EXERCISE DIRECTIONS:
In the article about the cloned cow's attack, how many of Prof. Park Se-pill's ribs were broken?

SOURCE PASSAGE:
Via Slate:
In an event ripped straight of the gothic horror novel Frankenstein, a renowned embryologist was reportedly attacked by one of his cloned creations recently. The beast in this case, though, wasn’t a monster pieced together from the bodies of other animals—no, it was an 800-kilogram, black cow.
“Prof. Park Se-pill at Jeju National University had five of his ribs broken and injured his spine in the Sept. 15 attack,” reports the Korea Times. “Park was video-recording a black cow, which he cloned from species indigenous to Jeju four years ago, and all of a sudden, it charged and attacked him for 15 minutes,” a school official said. The embryologist will need eight weeks of medical treatment for his injuries.
The bovine made headlines in 2009 when Park successfully cloned it using a frozen cell taken from a deceased animal. This means the black cow is, in a sense, a “revival” of the cow that the cell was harvested from. Like a phoenix reborn after it dies—but rather than emerging from ashes, the cow originated from a test-tube.
While Park’s incident is unfortunate, it’s hard not to think of the real life allusions between the attack and Frankenstein. Perhaps if the cow could talk it would have quoted a famous line from the novel in which the monster exclaims to Dr. Frankenstein: “You are my creator, but I am your master—obey!”
Prof. Park is recovering at at Jeju National University and said he wishes to continue his study even if he has to be in a wheelchair. He reported the cow is now in a barn and no special measure will be taken despite the incident. This is some background of Park and his research from the Korea Times article that was cited:
Park has been recognized as one of the world’s leading cloning scientists since 2000 when he successfully took out human stem cell lines from embryos for the third time in history.
In particular, his team developed technologies using frozen eggs for cloning experiments _ the procedure that created the four-year-old cloned cow that gave him global recognition.
Taking advantage of his expertise, Park hoped to become the first scientist to establish stem cell batches from cloned human embryos by 2015 to help cure such degenerative diseases as diabetes and Alzheimer’s.
What Park vies to achieve is the same as what former Seoul National University Prof. Hwang Woo-suk claimed to have done in 2004 and 2005 ㅡ his feats later proved to have been falsified.
The Hwang case prompted the government to ban research with fresh human eggs in response to the ethical debate in the aftermath.
Instead, scientists have had to depend on a roundabout way of thawing frozen ova, typically leftovers after artificial insemination.
The government is unlikely to lift the restriction on the use of fresh eggs, which are deemed most suitable for therapeutic cloning research, in the near future.
Against this backdrop, Park and his team relied on their knowhow of the freeze-and-thaw process to extract stem cell lines from cloned human embryos.

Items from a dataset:

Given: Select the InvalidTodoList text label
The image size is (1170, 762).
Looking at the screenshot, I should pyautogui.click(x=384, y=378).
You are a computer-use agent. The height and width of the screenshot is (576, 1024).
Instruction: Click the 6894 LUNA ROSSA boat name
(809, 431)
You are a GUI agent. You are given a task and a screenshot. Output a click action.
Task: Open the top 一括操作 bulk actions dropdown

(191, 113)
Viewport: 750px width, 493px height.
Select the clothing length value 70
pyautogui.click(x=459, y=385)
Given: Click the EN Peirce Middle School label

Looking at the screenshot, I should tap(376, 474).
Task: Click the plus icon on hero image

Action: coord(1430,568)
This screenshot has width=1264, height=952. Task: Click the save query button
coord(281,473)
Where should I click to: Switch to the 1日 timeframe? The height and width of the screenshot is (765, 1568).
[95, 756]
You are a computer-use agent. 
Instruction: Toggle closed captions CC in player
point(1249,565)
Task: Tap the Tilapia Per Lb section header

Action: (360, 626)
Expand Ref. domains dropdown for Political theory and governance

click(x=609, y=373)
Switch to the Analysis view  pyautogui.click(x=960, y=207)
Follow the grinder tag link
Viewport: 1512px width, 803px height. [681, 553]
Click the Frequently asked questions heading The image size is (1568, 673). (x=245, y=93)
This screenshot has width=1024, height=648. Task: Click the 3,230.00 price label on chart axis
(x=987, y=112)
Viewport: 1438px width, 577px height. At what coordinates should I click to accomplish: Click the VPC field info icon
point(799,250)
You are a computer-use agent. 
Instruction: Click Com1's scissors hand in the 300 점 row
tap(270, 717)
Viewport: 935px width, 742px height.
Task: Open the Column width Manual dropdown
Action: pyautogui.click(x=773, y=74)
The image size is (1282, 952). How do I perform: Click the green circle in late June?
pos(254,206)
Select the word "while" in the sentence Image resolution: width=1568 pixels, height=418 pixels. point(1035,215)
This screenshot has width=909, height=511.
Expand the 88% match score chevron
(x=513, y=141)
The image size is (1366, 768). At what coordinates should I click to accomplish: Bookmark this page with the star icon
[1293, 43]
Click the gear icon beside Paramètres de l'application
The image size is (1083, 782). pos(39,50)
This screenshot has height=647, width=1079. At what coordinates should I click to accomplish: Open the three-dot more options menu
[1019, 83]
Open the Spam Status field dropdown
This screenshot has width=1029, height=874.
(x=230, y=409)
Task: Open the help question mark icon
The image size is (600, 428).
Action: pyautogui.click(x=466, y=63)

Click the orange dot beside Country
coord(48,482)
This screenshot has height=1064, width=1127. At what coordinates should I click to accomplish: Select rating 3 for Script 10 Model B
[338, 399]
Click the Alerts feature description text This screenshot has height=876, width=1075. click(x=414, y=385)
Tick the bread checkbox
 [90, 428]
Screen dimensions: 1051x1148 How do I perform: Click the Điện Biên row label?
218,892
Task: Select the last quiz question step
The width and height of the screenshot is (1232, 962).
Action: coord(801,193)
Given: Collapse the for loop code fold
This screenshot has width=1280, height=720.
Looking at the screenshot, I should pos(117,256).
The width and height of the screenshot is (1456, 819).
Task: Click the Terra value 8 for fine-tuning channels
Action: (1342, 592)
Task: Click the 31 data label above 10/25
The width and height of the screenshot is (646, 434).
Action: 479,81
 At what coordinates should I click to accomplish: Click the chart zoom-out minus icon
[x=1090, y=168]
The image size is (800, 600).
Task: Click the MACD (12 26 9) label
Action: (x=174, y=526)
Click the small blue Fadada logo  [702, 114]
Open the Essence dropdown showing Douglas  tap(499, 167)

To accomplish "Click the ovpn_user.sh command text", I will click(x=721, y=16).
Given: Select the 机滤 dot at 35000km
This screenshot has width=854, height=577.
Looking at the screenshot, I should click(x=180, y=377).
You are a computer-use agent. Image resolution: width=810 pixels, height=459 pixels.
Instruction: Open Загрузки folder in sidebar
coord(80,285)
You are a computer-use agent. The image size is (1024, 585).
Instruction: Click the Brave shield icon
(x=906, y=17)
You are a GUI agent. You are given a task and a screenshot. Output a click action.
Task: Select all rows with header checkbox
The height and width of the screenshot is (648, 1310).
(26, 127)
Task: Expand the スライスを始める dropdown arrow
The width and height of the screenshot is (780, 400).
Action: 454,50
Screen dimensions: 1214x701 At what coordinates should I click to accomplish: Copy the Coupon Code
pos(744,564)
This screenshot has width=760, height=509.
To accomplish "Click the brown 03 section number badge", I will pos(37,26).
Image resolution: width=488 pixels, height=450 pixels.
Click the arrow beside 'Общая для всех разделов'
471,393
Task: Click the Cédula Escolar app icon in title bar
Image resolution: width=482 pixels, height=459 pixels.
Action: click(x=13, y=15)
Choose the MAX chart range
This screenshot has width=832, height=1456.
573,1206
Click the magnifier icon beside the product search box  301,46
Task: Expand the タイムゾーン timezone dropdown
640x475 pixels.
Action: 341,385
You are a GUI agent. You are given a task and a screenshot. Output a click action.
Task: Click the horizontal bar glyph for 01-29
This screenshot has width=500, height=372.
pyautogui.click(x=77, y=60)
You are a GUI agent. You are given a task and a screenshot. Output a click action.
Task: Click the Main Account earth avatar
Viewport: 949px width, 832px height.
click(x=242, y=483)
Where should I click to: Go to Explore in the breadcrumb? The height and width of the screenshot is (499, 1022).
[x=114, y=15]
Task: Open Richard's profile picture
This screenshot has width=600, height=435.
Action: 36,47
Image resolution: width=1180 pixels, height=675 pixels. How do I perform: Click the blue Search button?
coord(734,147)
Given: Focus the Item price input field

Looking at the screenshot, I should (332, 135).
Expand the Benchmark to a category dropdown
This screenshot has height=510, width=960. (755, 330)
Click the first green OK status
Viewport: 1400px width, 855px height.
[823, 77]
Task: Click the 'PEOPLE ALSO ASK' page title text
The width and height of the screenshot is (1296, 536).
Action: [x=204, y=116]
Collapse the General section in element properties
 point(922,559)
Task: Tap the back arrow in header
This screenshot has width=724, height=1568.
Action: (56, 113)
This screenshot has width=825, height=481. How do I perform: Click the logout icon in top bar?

RESPONSE FOR THIS EXERCISE:
Five.